Before dining, shopping, or checking into a hotel, millions of Americans turn to online sites like TripAdvisor, Zagat, and Yelp to read peer reviews of businesses, but many of those reviews are turning out to be fake, and sites like Yelp are cracking down on companies abusing the system.
“Some businesses will go to extreme lengths to bolster their reviews,” said Eric Singley, vice president of Yelp’s consumer products and mobile division, in a statement.
To combat fraud on its site, the Yelp security team conducted an undercover sting operation on websites like Craigslist, where they found some businesses posting employment ads, offering to pay $10 for each bogus positive review.
Yelp workers went onto Craigslist to sell positive reviews and some businesses responded, paying for good reviews, so Yelp is now posting consumer alerts on the pages of companies suspected of soliciting and using reviews-for-hire.
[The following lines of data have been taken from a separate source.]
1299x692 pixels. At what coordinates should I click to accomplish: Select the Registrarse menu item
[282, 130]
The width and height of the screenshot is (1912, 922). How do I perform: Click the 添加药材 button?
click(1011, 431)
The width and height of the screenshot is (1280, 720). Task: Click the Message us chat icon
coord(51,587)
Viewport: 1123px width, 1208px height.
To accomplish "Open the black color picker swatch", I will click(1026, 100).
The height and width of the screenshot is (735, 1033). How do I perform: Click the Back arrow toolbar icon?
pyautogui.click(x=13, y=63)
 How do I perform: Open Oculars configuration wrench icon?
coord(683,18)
The consumer alerts will stay up for at least 90 days, and even longer if the suspicious activity continues. Yelp will also inform visitors when a business has a large number of reviews posted from the same computer, a red flag for fake reviews.
According to a Nielsen survey released earlier this year, 70 percent of global consumers trust online consumer reviews.
Yelp averages approximately 78 million visitors each month offering “strong incentive for some businesses to try to game the system,” the company said.